Activity =>
All lines from the entries below that contain the string "computer" should be copied out.

Extracted data =>
:::::

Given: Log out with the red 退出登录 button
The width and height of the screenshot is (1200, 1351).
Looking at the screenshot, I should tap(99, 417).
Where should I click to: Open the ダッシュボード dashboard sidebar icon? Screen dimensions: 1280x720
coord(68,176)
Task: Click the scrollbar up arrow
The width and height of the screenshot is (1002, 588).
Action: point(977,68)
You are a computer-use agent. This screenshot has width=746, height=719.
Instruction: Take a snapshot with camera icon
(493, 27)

:::::

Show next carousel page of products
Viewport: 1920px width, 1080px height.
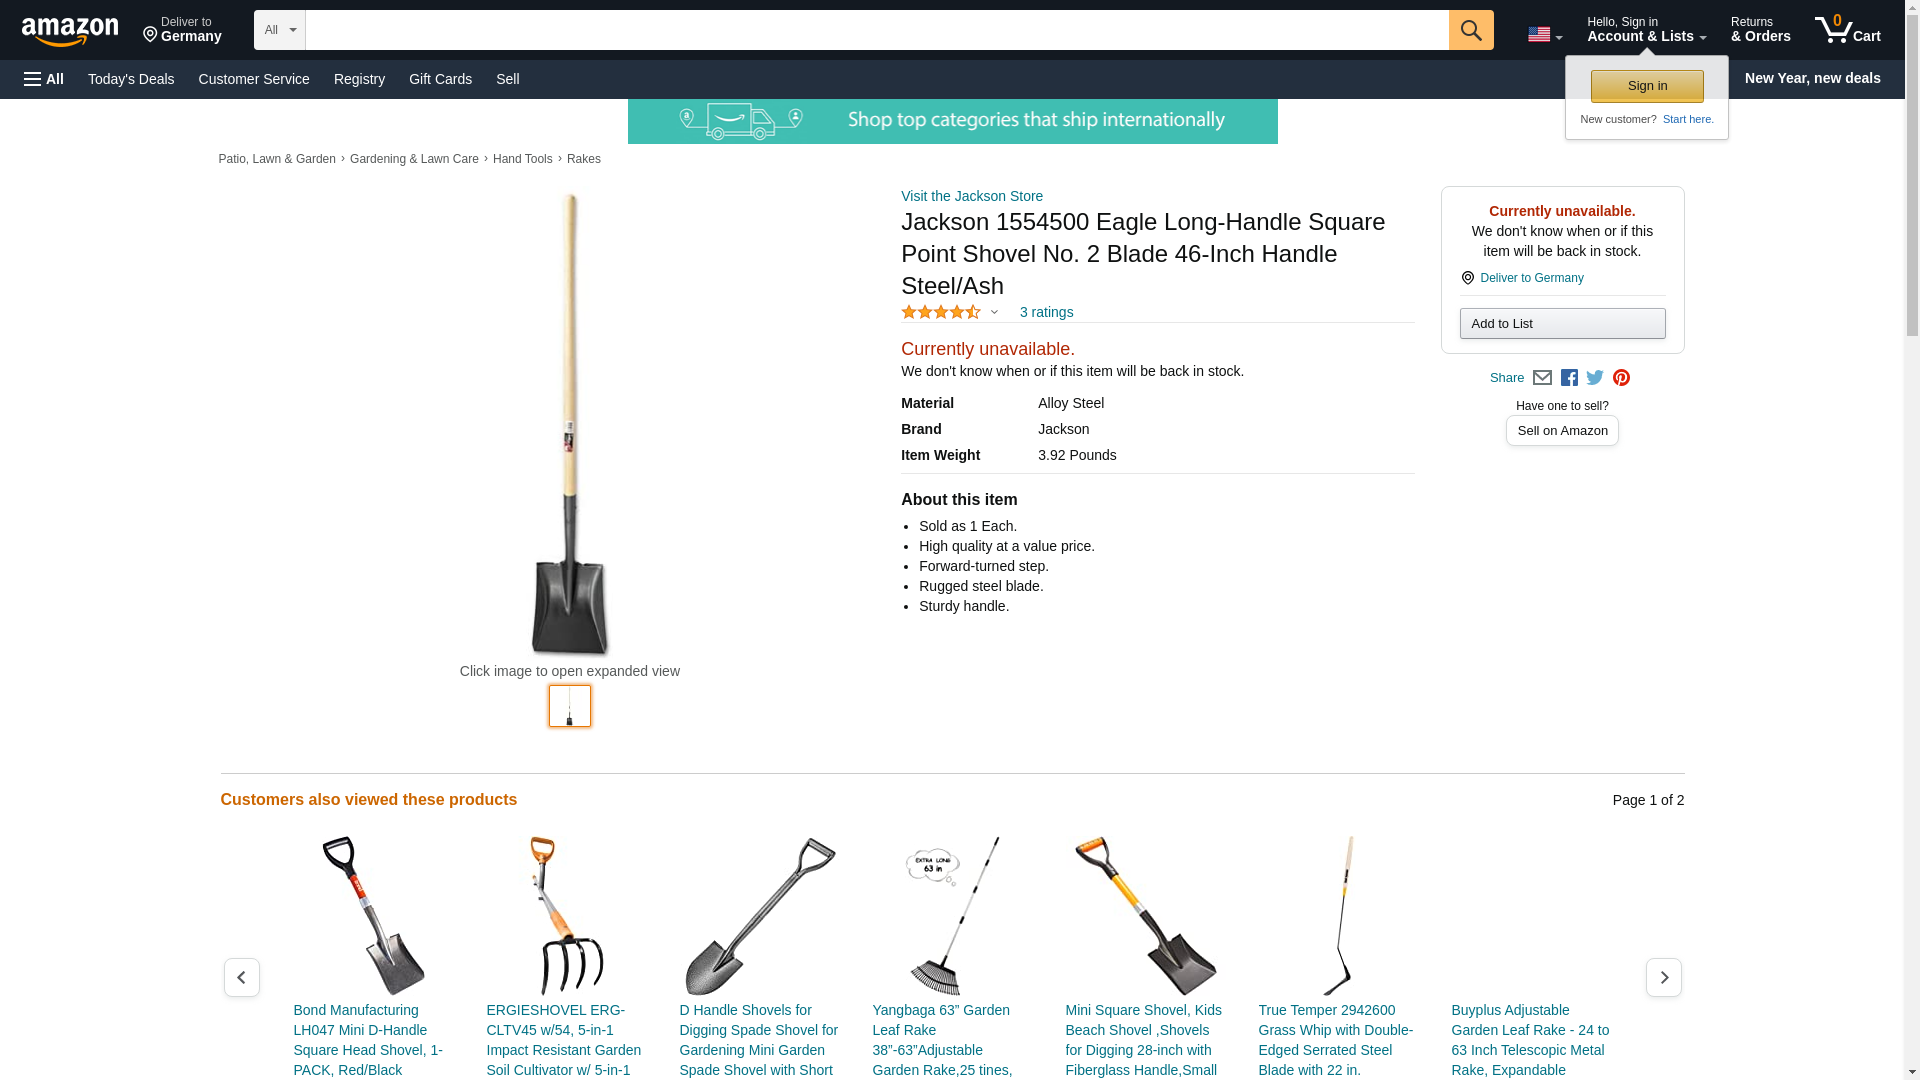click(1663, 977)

:::::

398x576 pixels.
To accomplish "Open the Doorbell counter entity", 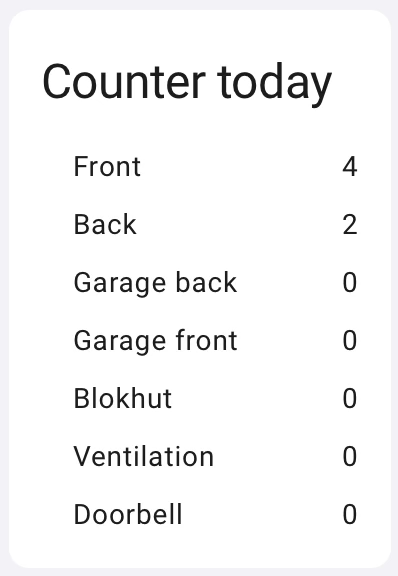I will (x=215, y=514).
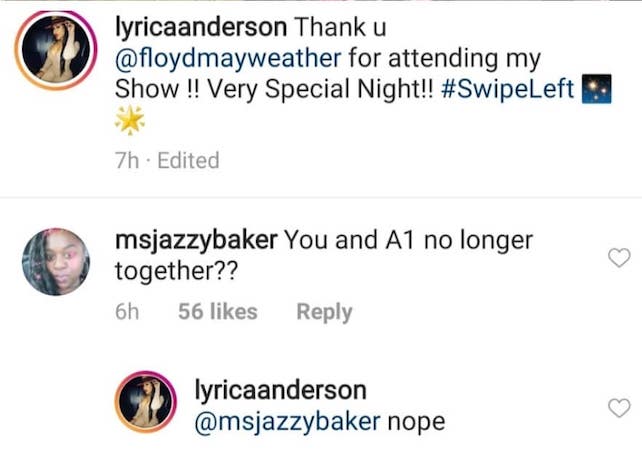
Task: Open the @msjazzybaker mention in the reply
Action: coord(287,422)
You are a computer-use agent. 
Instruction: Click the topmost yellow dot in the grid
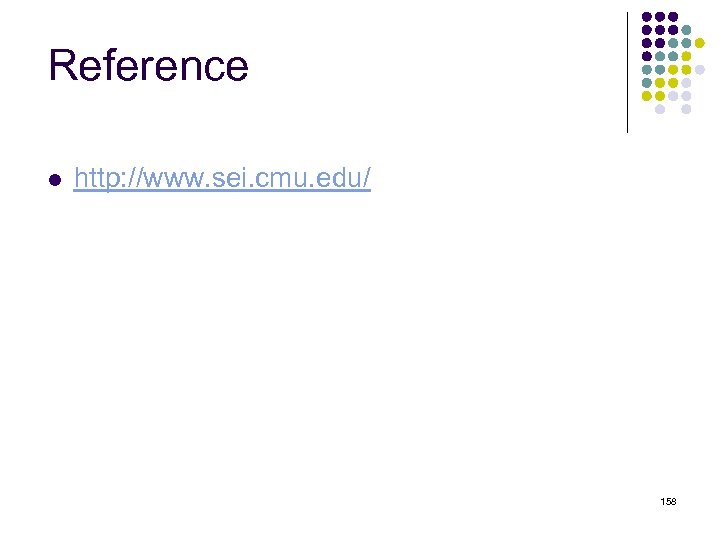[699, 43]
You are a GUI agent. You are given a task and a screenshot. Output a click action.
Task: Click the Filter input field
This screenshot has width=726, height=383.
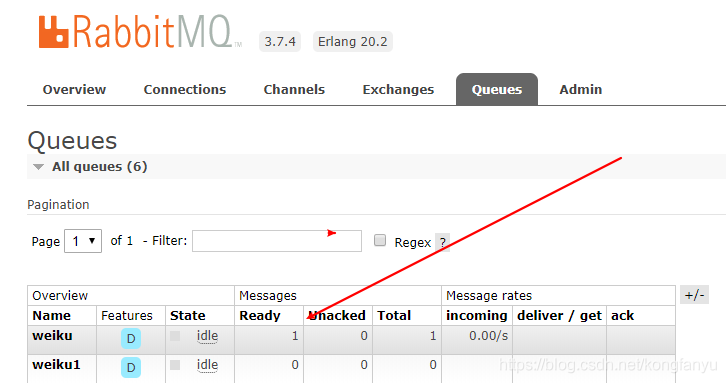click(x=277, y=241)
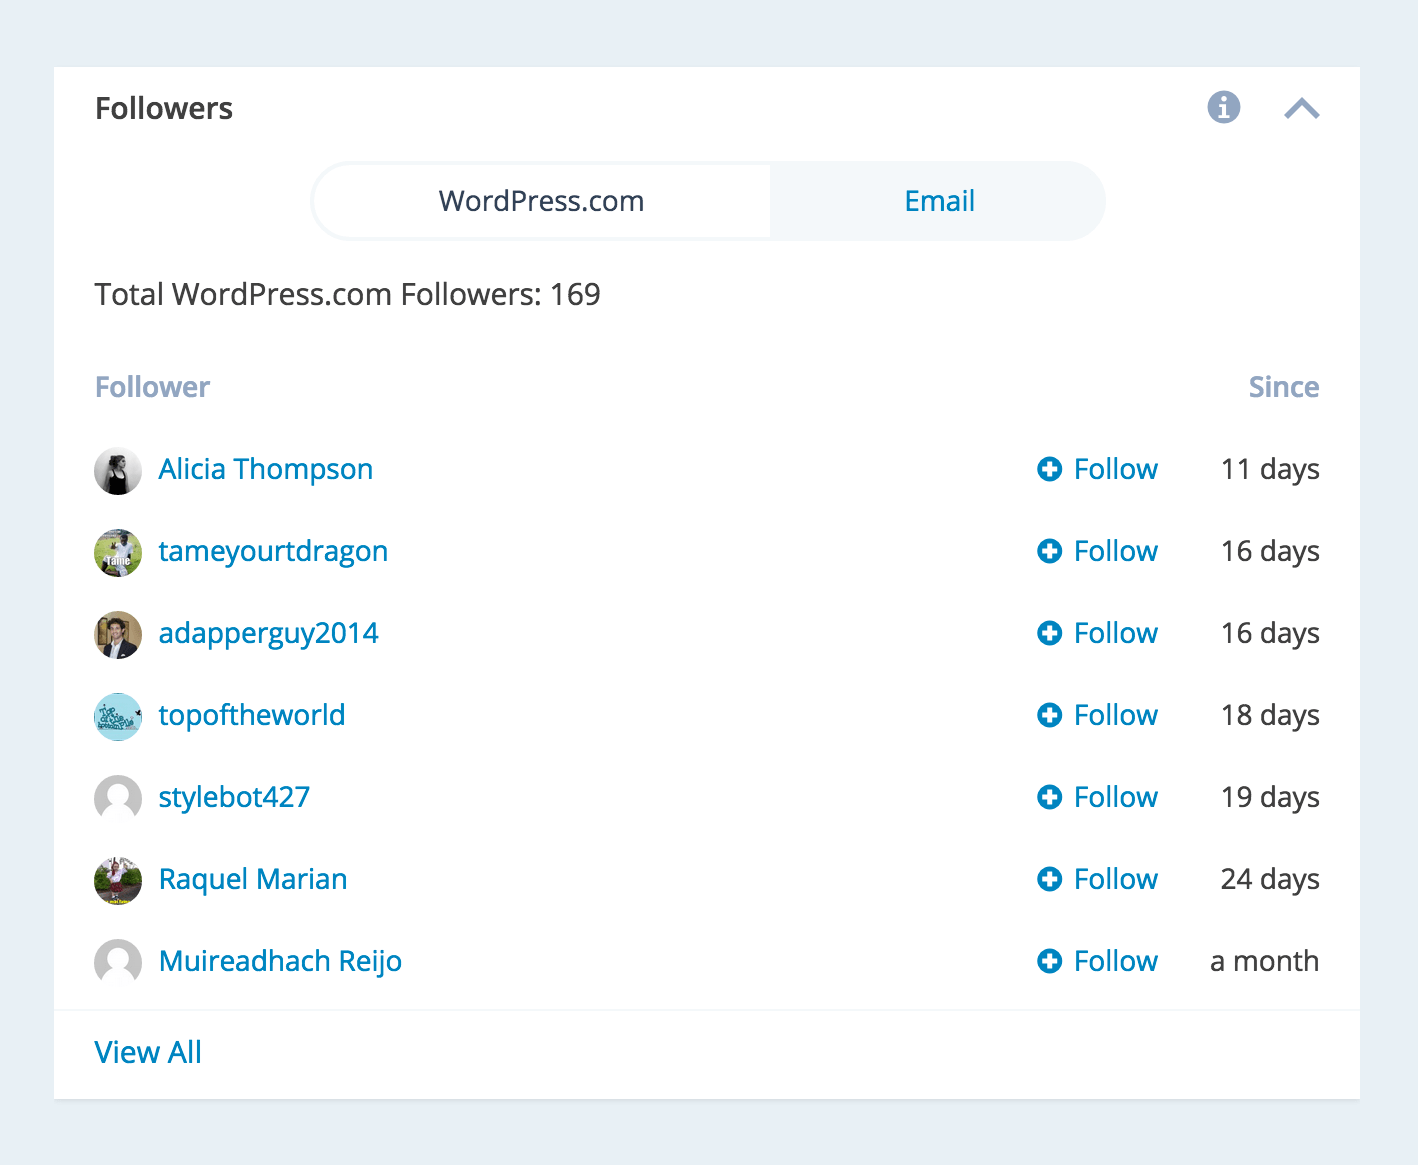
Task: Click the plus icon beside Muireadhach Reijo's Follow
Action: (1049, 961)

:::::

Finished exercise =>
You are a computer-use agent. This screenshot has width=746, height=719.
You are a computer-use agent. 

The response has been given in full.